General
- Category: Phyllosilicate minerals
- Group: Chlorite group
- Formula: Mg_{2}Al_{3}(Si_{3}Al)O_{10}(OH)_{8}
- Crystal system: Monoclinic

Identification
- Color: White to light green
- Mohs scale hardness: 2.5–3.5
- Luster: pearly, dull
- Refractive index: n_{α} = 1.581 à 1.583 n_{β} = 1.584 à 1.589 n_{γ} = 1.591 à 1.601
- Birefringence: biaxial (-) ; δ = 0.010 to 0.018 2V = 64 to 70° (measured) 2V = 68 to 72° (calculated)

= Sudoite =

Mineral of the chlorite group

Sudoite is a mineral from the chlorite group. It was named after Toshio Sudo (1911–2000), professor of mineralogy at the University of Tokyo, in Japan, and a pioneer of clay science. The mineral tosudite also bears his name. It was approved as a valid species by the International Mineralogical Association in 1966.

== Characteristics ==
Sudoite is a clay mineral with chemical formula defined as Mg_{2}Al_{3}(Si_{3}Al)O_{10}(OH)_{8}. It has a monoclinic crystal system.

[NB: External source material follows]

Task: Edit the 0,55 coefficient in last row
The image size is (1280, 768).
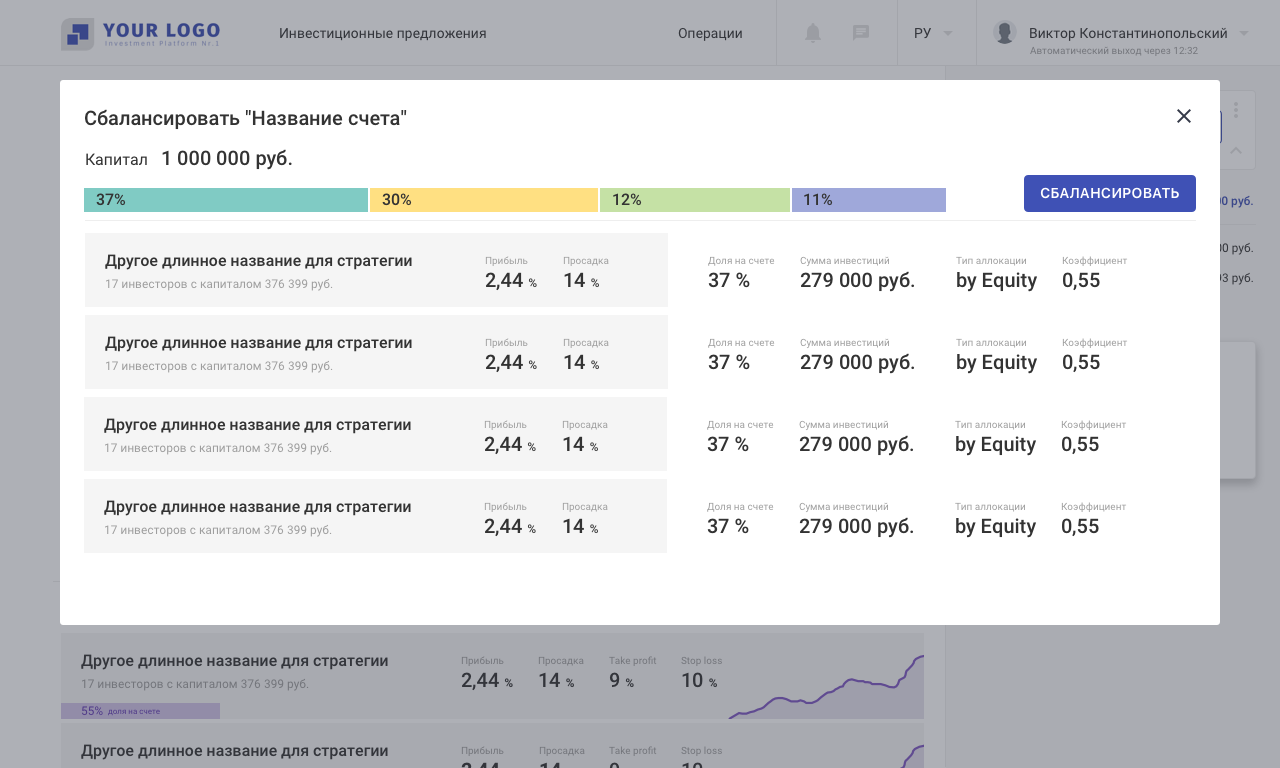Action: coord(1080,526)

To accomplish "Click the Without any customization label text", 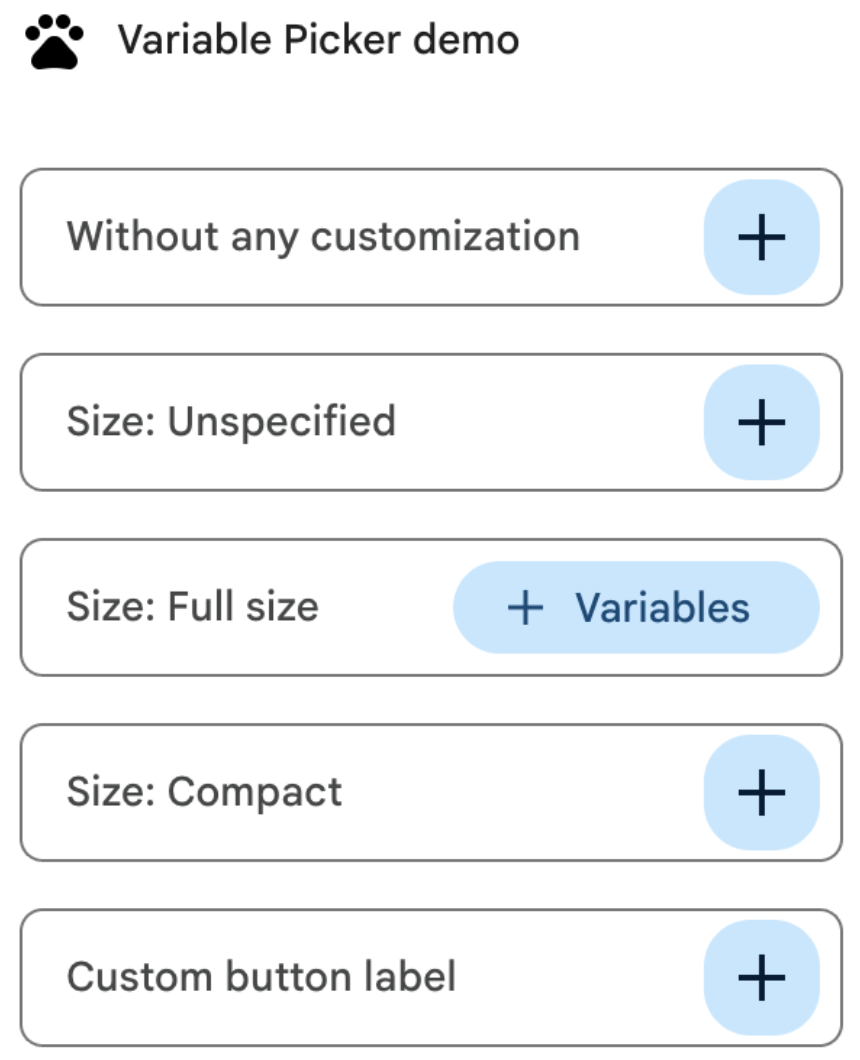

Its hardness on the Mohs scale is between 2.5 and 3.5.

==Classification==
Following the Nickel–Strunz classification, it is contained in the "09.EC.55" group:

Members of the 9.EC.55 group
| Mineral | Formula | Symmetry group | Space group |
|---|---|---|---|
| Baileychlore | (Zn,Al) _{3}[Fe _{2}Al][Si _{3}AlO _{10}](OH) _{8} | 1 or 1 | C1 or C1 |
| Borocookeite | Li _{1+3x}Al _{4-x}(BSi _{3})O _{10}(OH,F) _{8} (x ≤ 0,33) | 2/m | C2/m |
| Chamosite | (Fe,Mg,Fe) _{5}Al(Si _{3}Al)O _{10}(OH,O) _{8} | 2/m | C2/m |
| Clinochlore | (Mg,Fe) _{5}Al(Si _{3}Al)O _{10}(OH) _{8} | 2/m | C2/m |
| Cookeite | LiAl _{4}(Si _{3}Al)O _{10}(OH) _{8} | 1, 2 or 2/m | C1, C2 or Cc |
| Donbassite | Al _{2}[Al _{2,33}][Si _{3}AlO _{10}](OH) _{8} | 2/m | C2/m |
| Franklinfurnaceite | Ca(Fe,Al)Mn _{4}Zn _{2}Si _{2}O _{10}(OH) _{8} | 2 | C2 |
| Glagolevite | NaMg _{6}[Si _{3}AlO _{10}](OH,O) _{8}·H _{2}O | 1 | C1 |
| Gonyerite | Mn _{3}[Mn _{3}Fe][(Si,Fe) _{4}O _{10}](OH,O) _{8} |  | unknown |
| Nimite | (Ni,Mg,Fe) _{5}Al(Si _{3}Al)O _{10}(OH) _{8} | 2/m | C2/m |
| Odinite | (Fe,Mg,Al,Fe,Ti,Mn) _{2,5}(Si,Al) _{2}O _{5}(OH) _{4} | m | Cm |
| Orthochamosite | (Fe,Mg,Fe) _{5}Al(Si _{3}Al)O _{10}(OH,O) _{8} |  | unknown |
| Pennantite | Mn _{5}Al(Si _{3}Al)O _{10}(OH) _{8} | 2/m | C2/m |
| Sudoite | Mg _{2}(Al,Fe) _{3}Si _{3}AlO _{10}(OH) _{8} | 2/m | C2/m |

== Formation ==
It has been first discovered in the Knollenberg Keuper formation, in the village of Plochingen, Stuttgart Region (Baden-Württemberg, Germany). Despite being an unlikely mineral, it has been described in every continent but Antarctica and Oceania. It is found mainly in hydrothermal or high-pressure/low-temperature (HP/LT) metamorphism contexts

== Use ==
This mineral has been used as gemstone for the production of personal ornaments, beads and pendants, during the Early Ceramic Age (500 BC – 500 AD), in the Lesser Antilles. The precise source of such formation of sudoite allowing to carve artifacts in rather large blocks remain unknown.